Pull every line of text from the material below without changing a word, and leave the pictures out of your answer.

________________

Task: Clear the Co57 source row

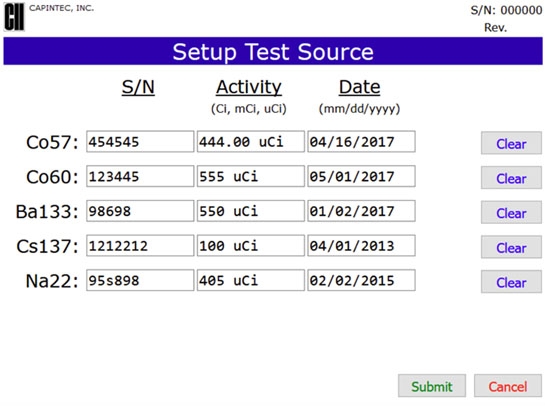Action: (511, 143)
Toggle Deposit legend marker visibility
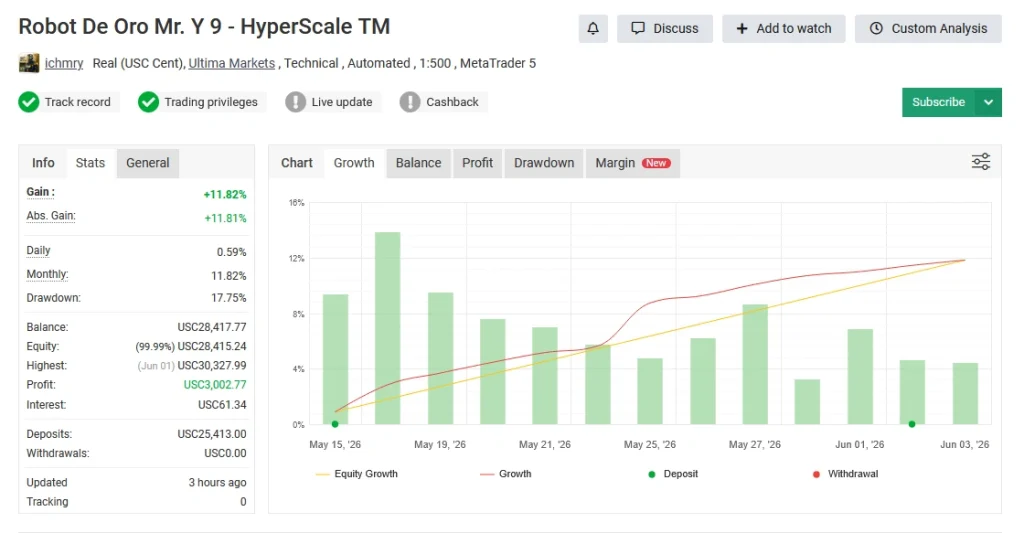The image size is (1024, 533). pyautogui.click(x=673, y=474)
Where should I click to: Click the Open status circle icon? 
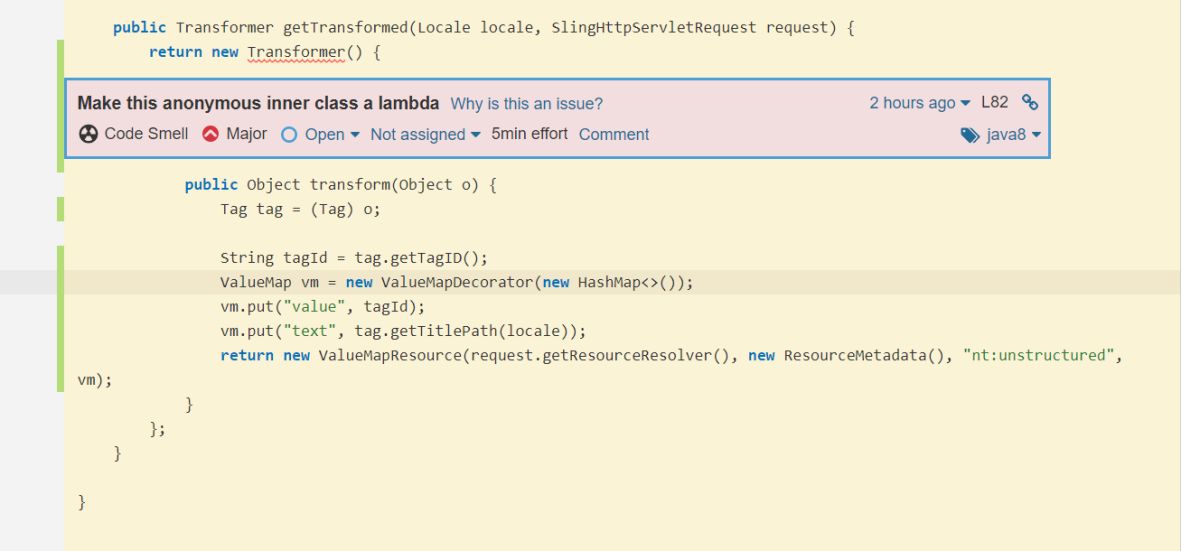[289, 134]
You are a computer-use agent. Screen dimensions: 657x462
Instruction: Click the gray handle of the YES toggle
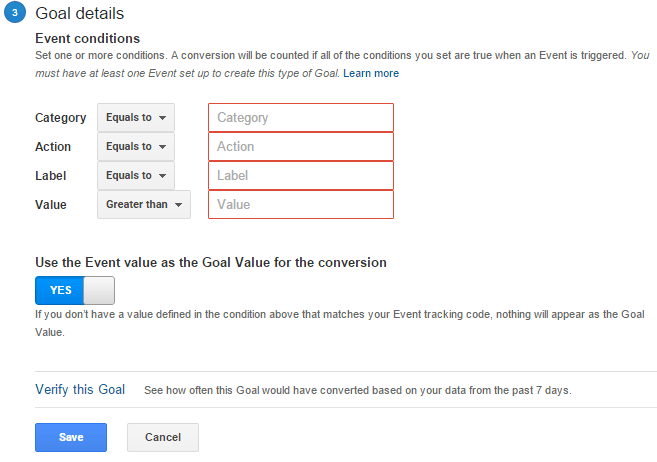click(99, 290)
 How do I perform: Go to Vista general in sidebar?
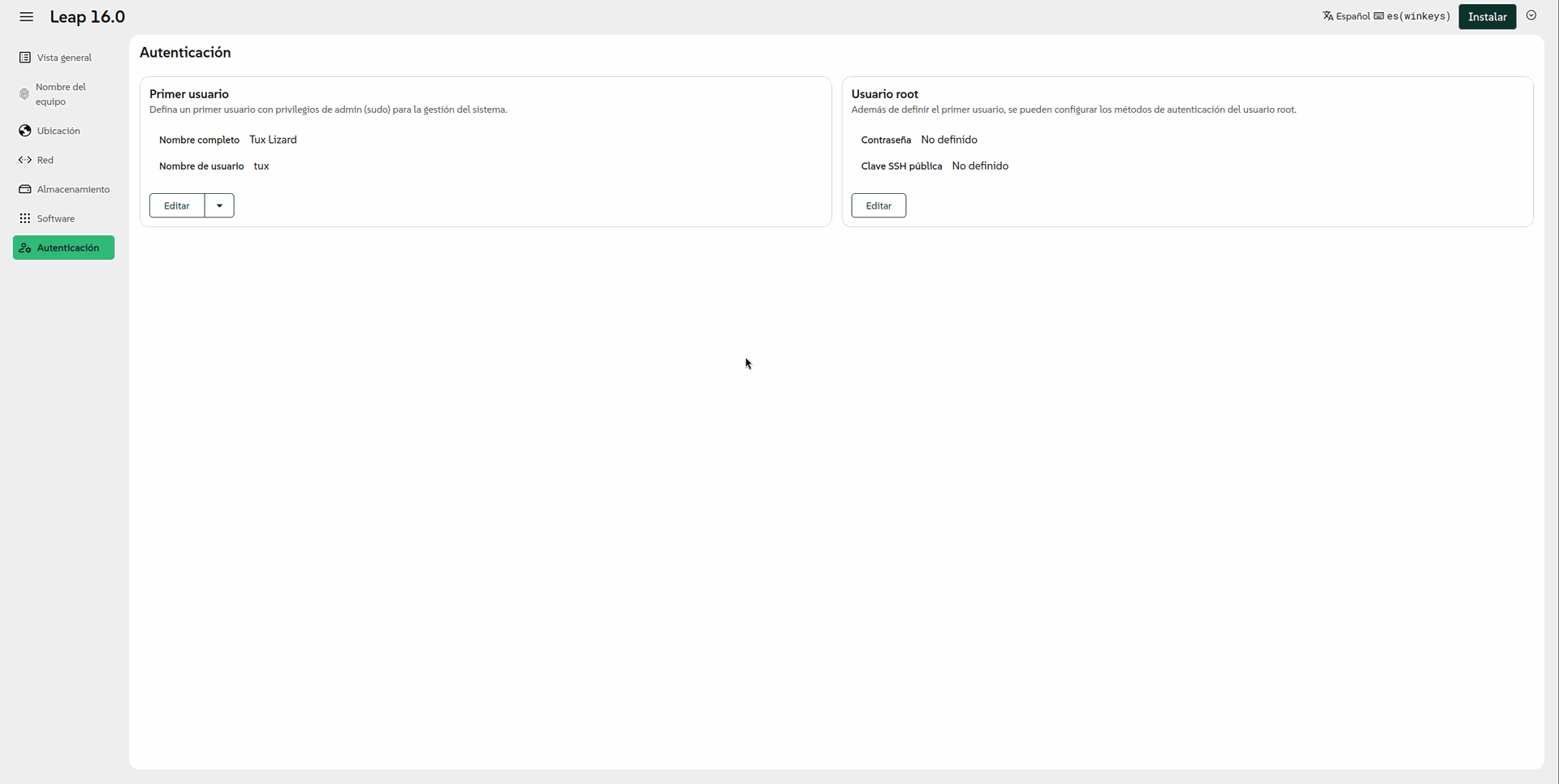click(64, 58)
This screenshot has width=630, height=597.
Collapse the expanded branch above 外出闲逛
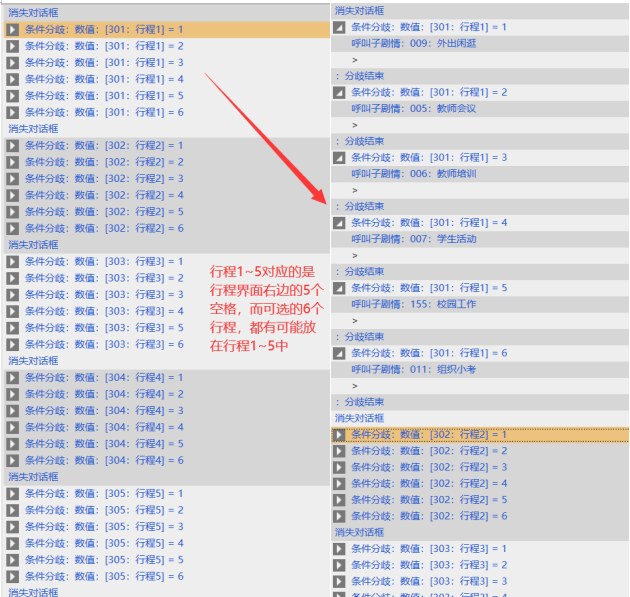tap(340, 26)
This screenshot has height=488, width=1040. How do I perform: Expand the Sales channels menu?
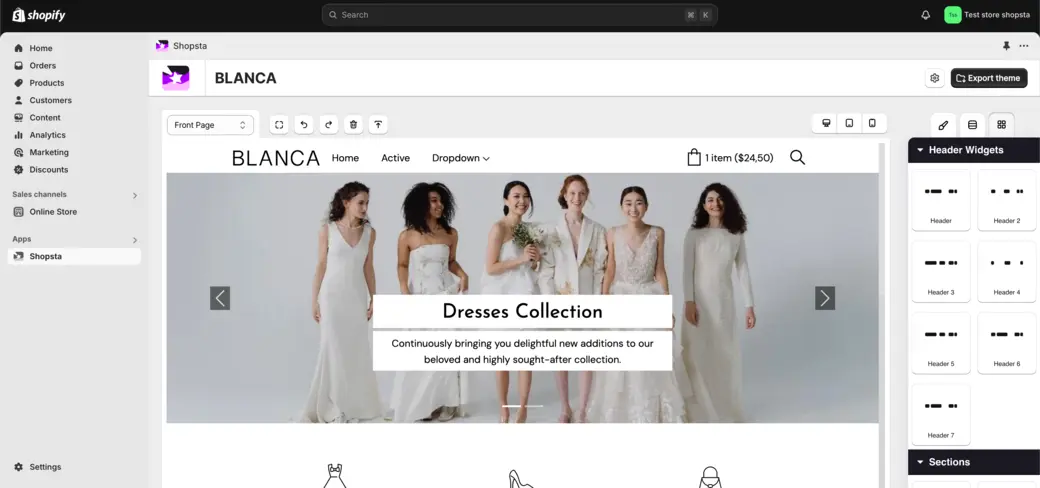135,195
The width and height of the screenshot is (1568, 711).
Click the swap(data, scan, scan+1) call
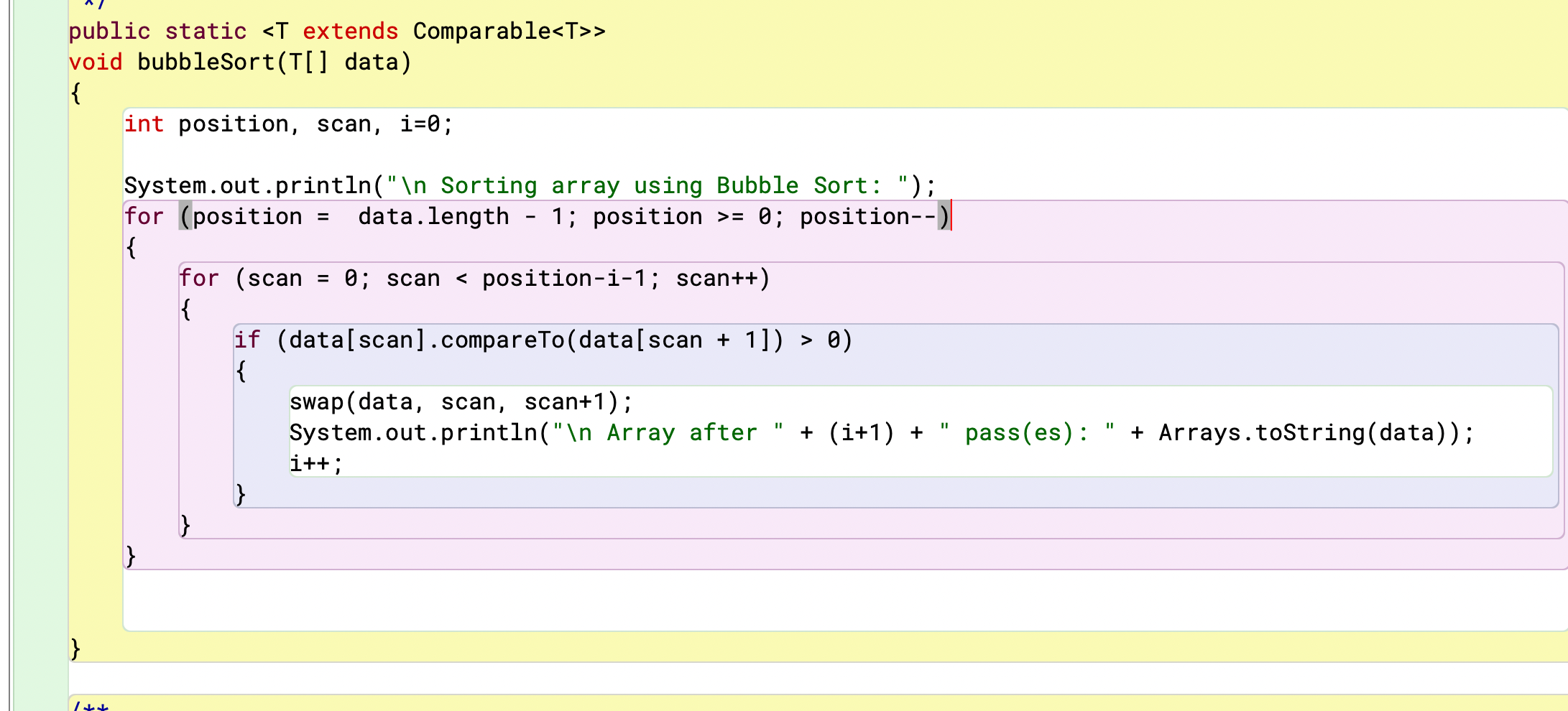[x=460, y=401]
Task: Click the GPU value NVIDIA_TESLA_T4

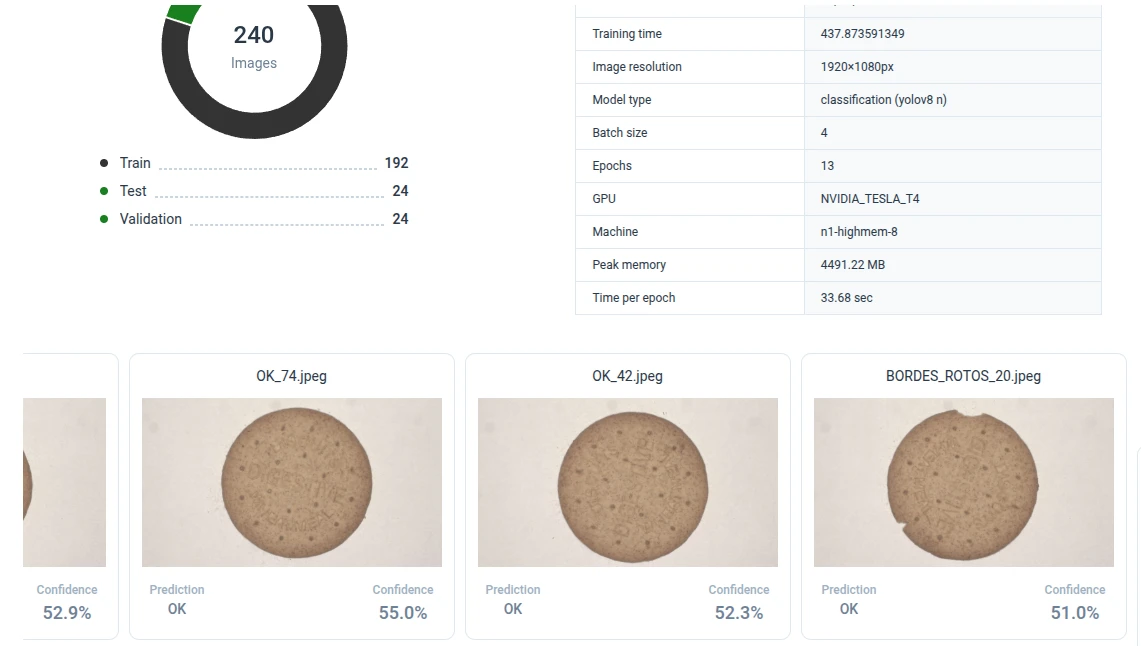Action: click(869, 199)
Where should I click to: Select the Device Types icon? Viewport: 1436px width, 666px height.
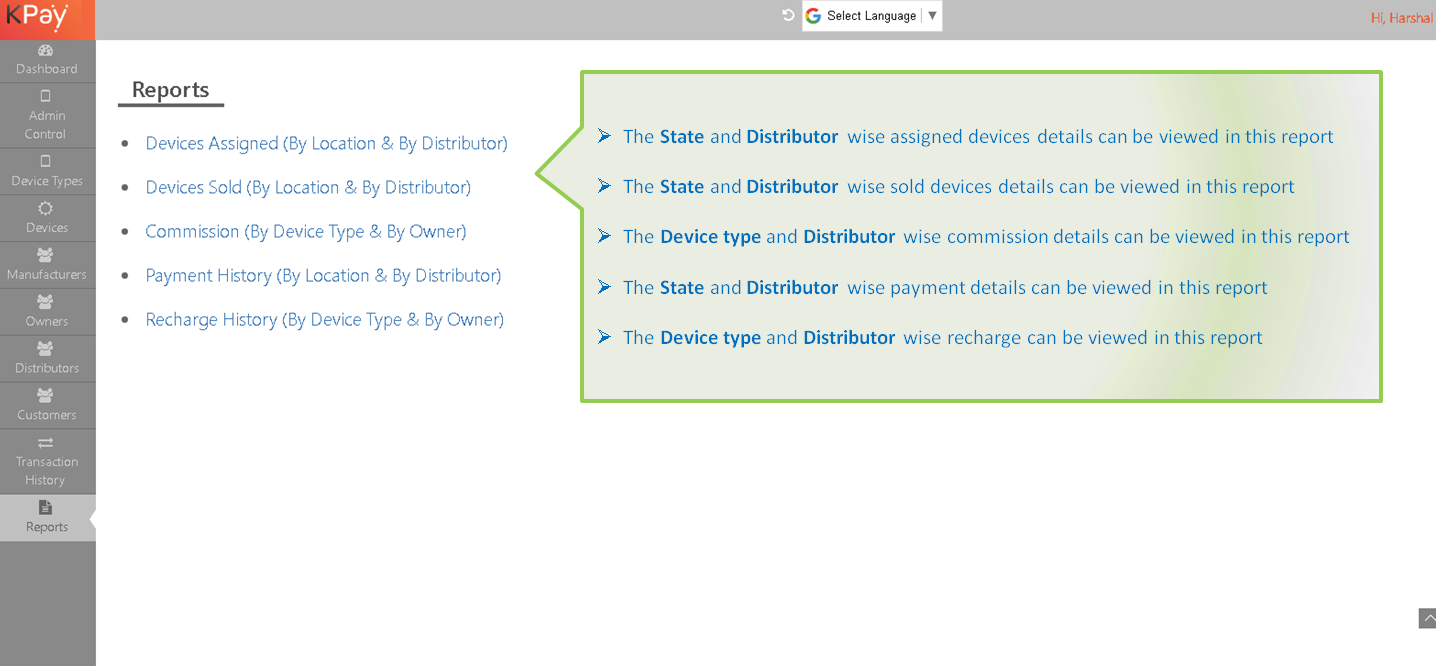tap(45, 161)
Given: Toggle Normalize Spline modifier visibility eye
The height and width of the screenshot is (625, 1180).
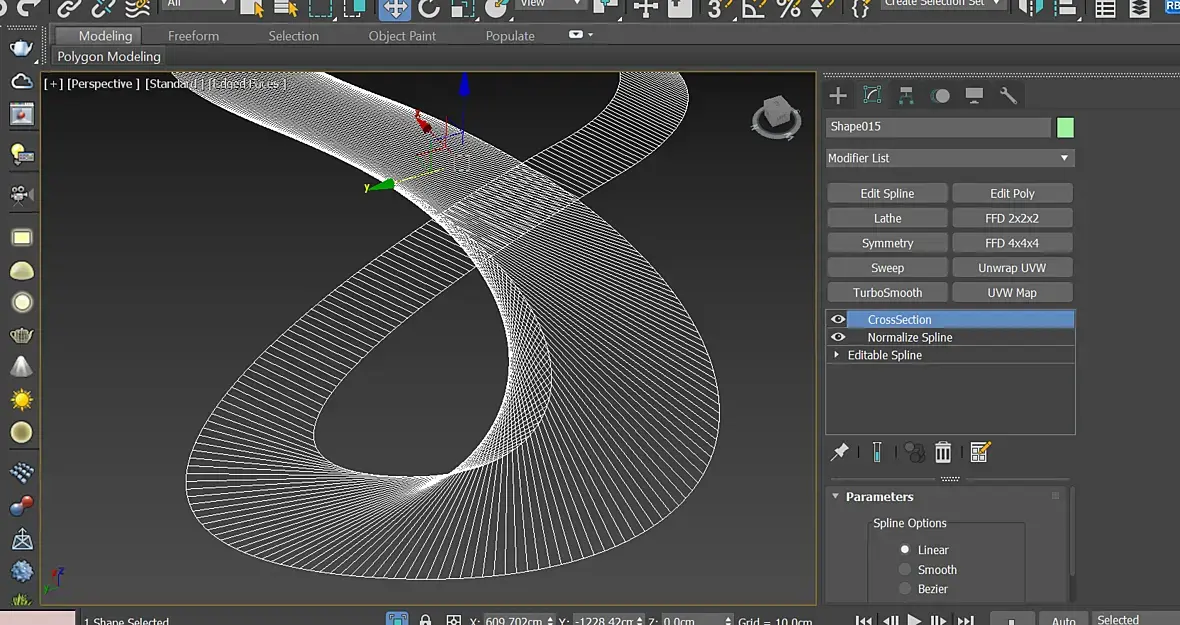Looking at the screenshot, I should [x=838, y=338].
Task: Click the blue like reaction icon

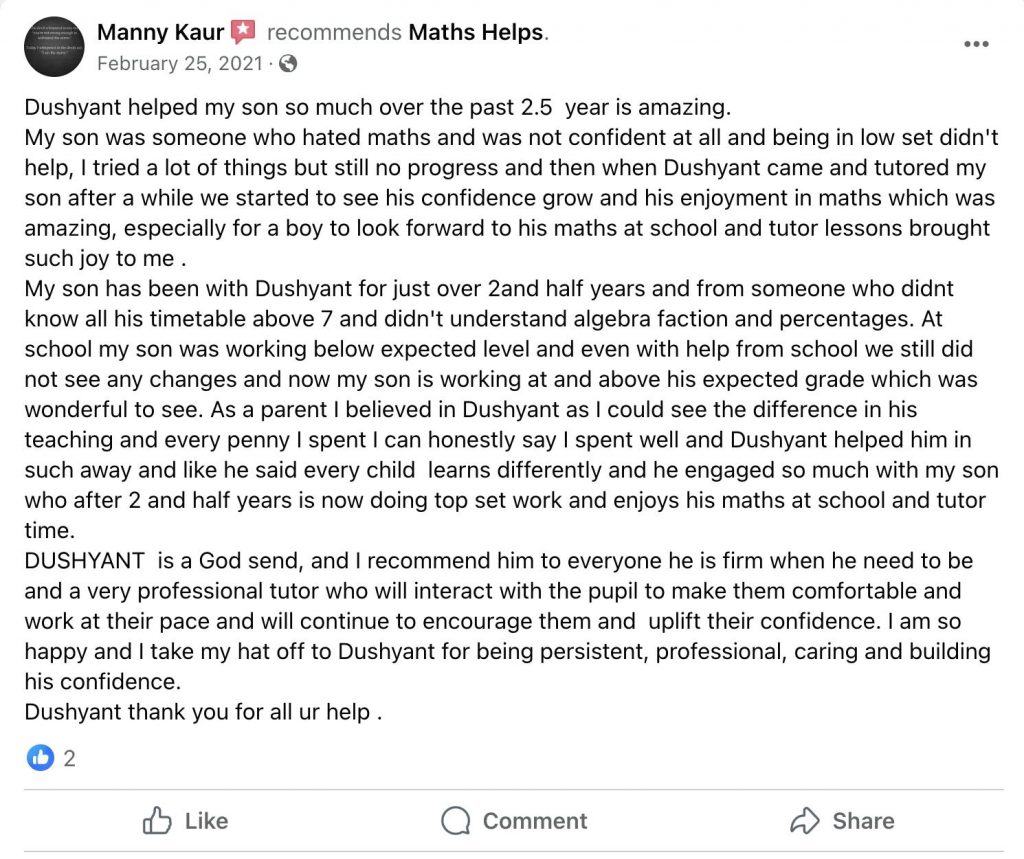Action: (x=39, y=758)
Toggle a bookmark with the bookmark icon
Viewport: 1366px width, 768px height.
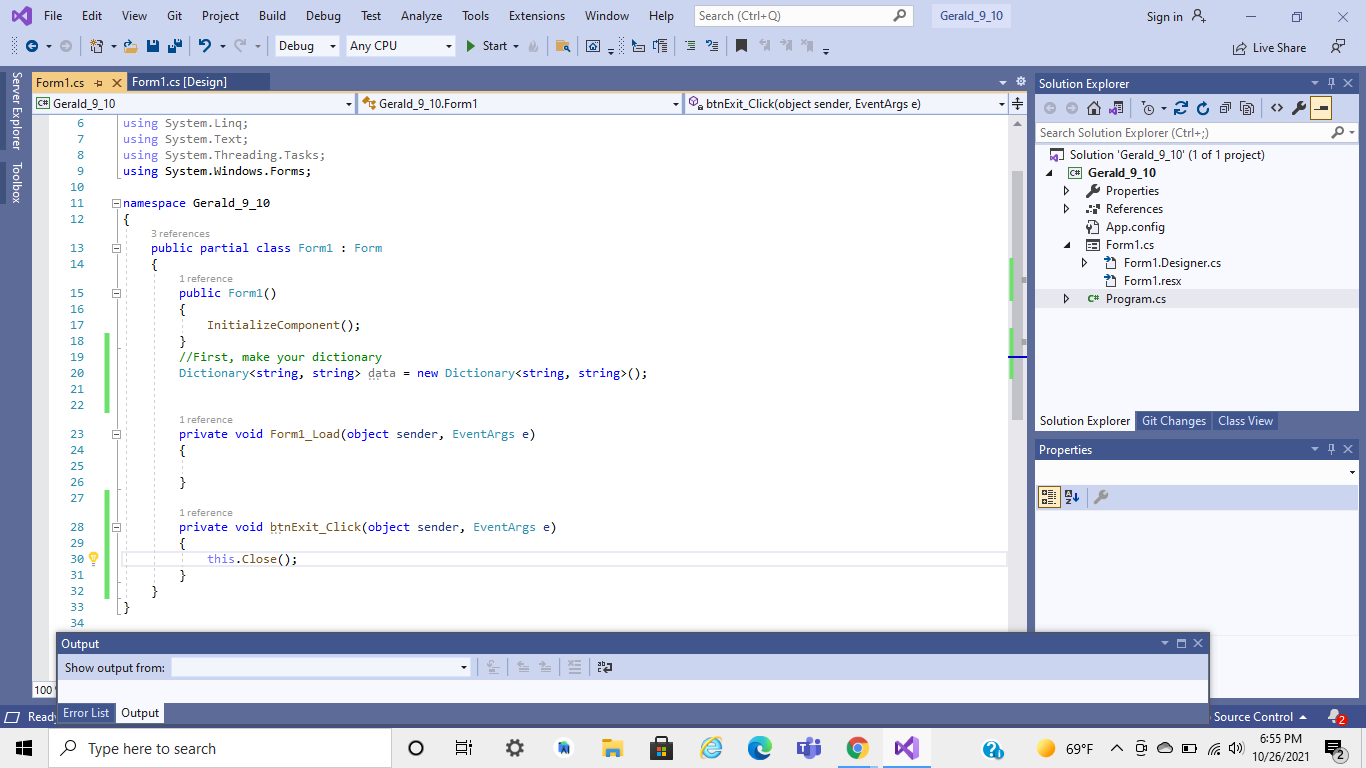[740, 46]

________________

▶ **Response to this task**:
Task: Clear the Co57 source row

Action: (511, 143)
Toggle Deposit legend marker visibility
The image size is (1024, 533). pyautogui.click(x=673, y=474)
Where should I click to: Click the Open status circle icon? 
[289, 134]
You are a computer-use agent. Screen dimensions: 657x462
Instruction: Click the gray handle of the YES toggle
click(99, 290)
 How do I perform: Go to Vista general in sidebar?
click(64, 58)
This screenshot has width=630, height=597.
Collapse the expanded branch above 外出闲逛
tap(340, 26)
This screenshot has height=488, width=1040. How do I perform: Expand the Sales channels menu?
135,195
The width and height of the screenshot is (1568, 711).
Click the swap(data, scan, scan+1) call
[x=460, y=401]
Task: Click the GPU value NVIDIA_TESLA_T4

Action: click(869, 199)
Where should I click to: Select the Device Types icon? Viewport: 1436px width, 666px height.
tap(45, 161)
Given: Toggle Normalize Spline modifier visibility eye
The height and width of the screenshot is (625, 1180).
Looking at the screenshot, I should [x=838, y=338].
Task: Click the blue like reaction icon

Action: (x=39, y=758)
Toggle a bookmark with the bookmark icon
Viewport: 1366px width, 768px height.
[740, 46]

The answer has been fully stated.